SUPPLIED DATA —

┄┄┄┄┄┄

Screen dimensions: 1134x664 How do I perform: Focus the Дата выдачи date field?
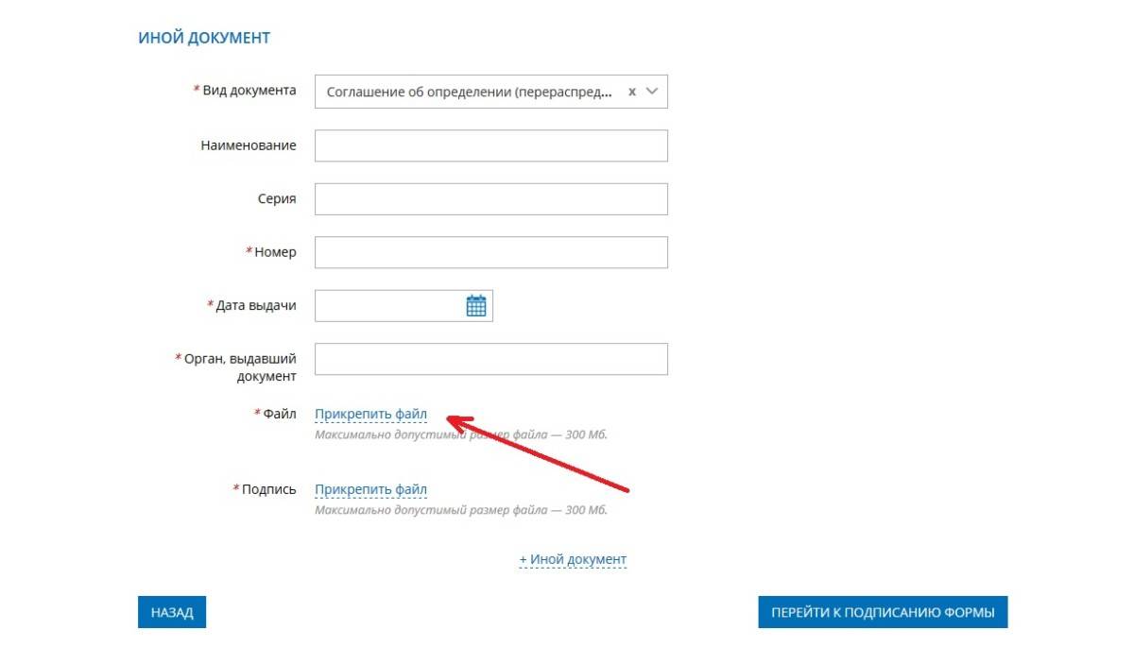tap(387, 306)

┄┄┄┄┄┄

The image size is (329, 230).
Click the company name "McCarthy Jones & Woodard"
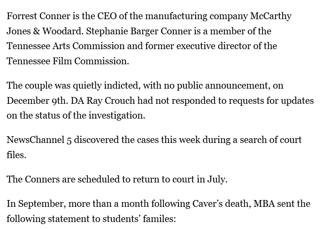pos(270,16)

┄┄┄┄┄┄

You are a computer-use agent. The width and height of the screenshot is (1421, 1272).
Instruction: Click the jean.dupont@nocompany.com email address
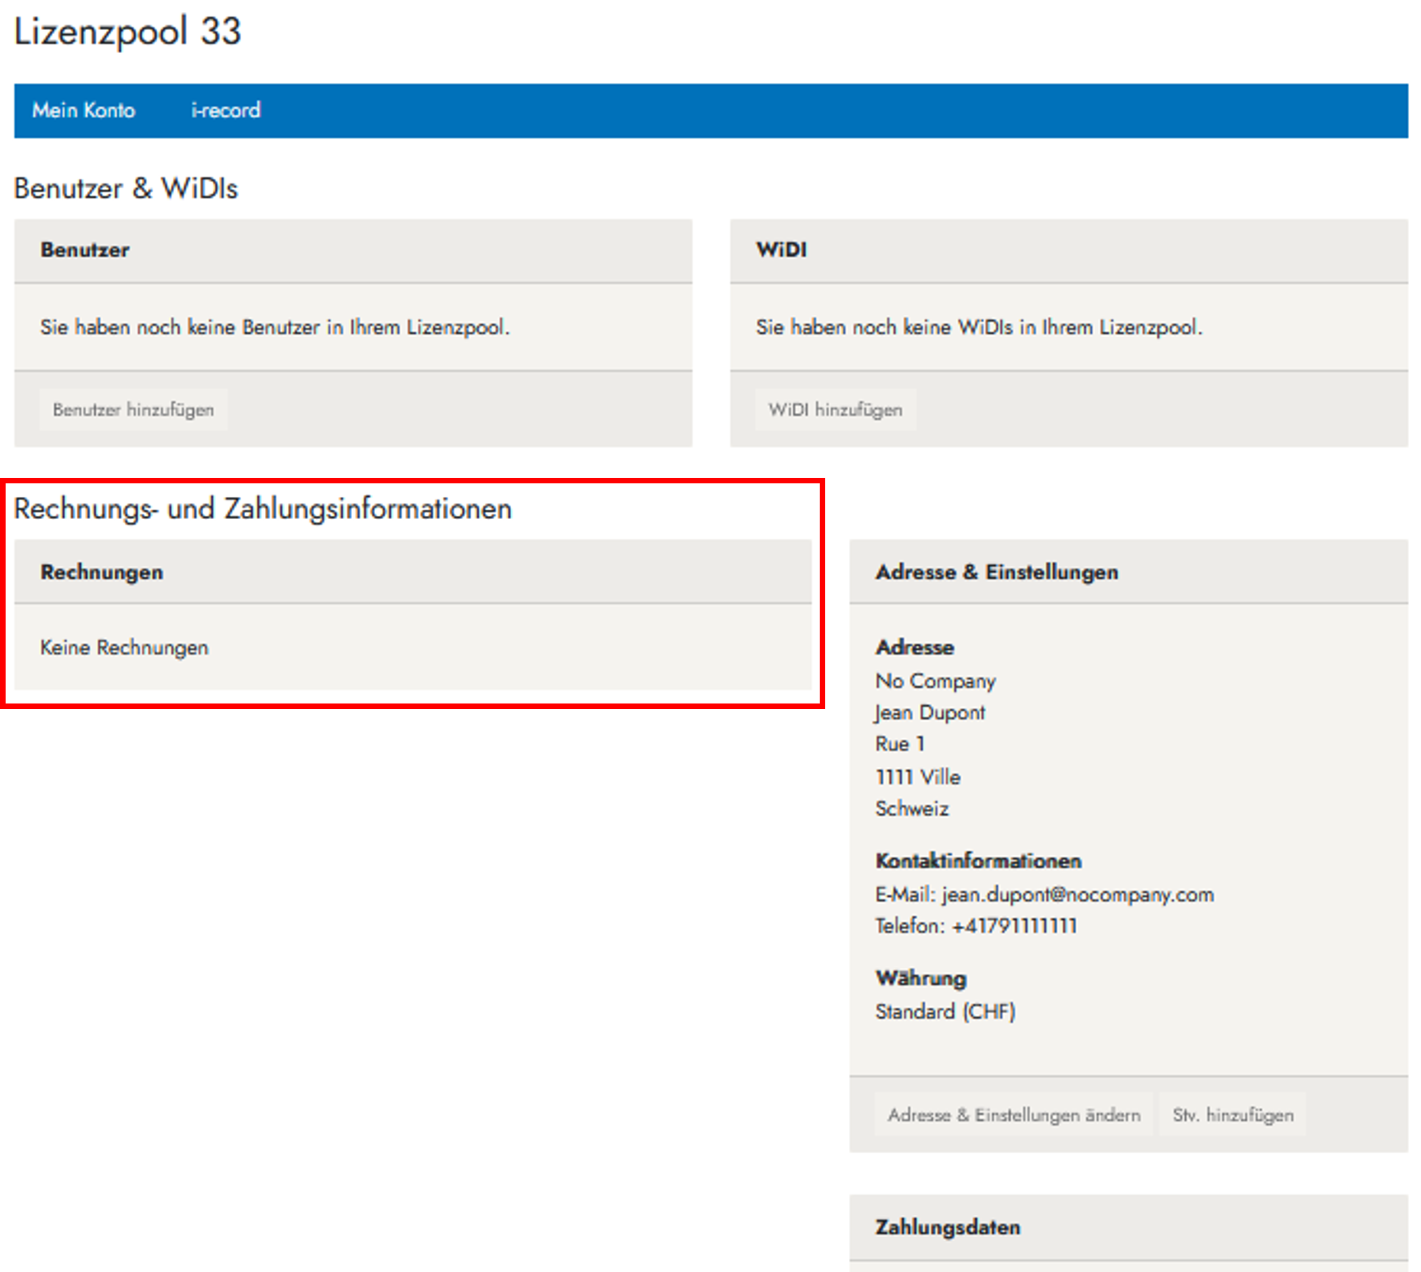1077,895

┄┄┄┄┄┄

Quote the material word for word, starting at the line that has "The image size is (329, 230)." and stopping after the line that has "pos(270,16)". Leave the pictures out.

The image size is (329, 230).
Click the company name "McCarthy Jones & Woodard"
pos(270,16)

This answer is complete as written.